Autoestima e autoamor

“O impacto desses ataques foi tão forte que só deixei meu cabelo crescer e me permiti conhecer seu volume e textura com quase 30 anos. Meu filho, ao contrário, tem apenas um ano e cinco meses e ama seu cabelo black, pois entendemos que é essencial cultivar o autoafeto das crianças pretas desde a infância”, conta Humberto.

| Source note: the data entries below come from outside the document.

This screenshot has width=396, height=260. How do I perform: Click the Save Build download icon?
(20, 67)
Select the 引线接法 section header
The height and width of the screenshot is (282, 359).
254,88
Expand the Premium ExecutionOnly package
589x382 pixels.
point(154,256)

“As crianças estão se empoderando daquilo que acreditam. As meninas saem de cabelo solto, meninos usam black e os pais também estão usando – e essa é uma das principais referências para as crianças, porque se eu estou usando meu cabelo black, meu filho também vai querer. É um empoderamento mesmo, e a gente precisa ensinar às crianças. Se no futuro eles quiserem mudar o cabelo, tudo bem. Mas a partir do momento que uma criança é empoderada, com certeza ela se torna mais capacitada do poder de decisão de assumir a sua origem”, Magda conta.

Racismo é crime

Sempre bom lembrar. “Isso dói. Isso machuca. E quando a gente fala de machucar, a gente fala de ser humano, de mães, pais e filhos que estão do outro lado e que sofrem com o racismo”, Magda acrescenta. “E isso nos mostra o quanto ainda precisamos trabalhar, educar, se colocar, questionar, conversar e ensinar a todos – sejam as crianças, os pais ou os avós, porque às vezes essas pessoas realmente não sabem e precisam aprender”.

Segundo o Portal do Conselho Nacional de Justiça, “ao contrário da injúria racial, o crime de racismo é inafiançável e imprescritível. A injúria racial está prevista no artigo 140, parágrafo 3º, do Código Penal, que estabelece a pena de reclusão de um a três anos e multa, além da pena correspondente à violência, para quem cometê-la”.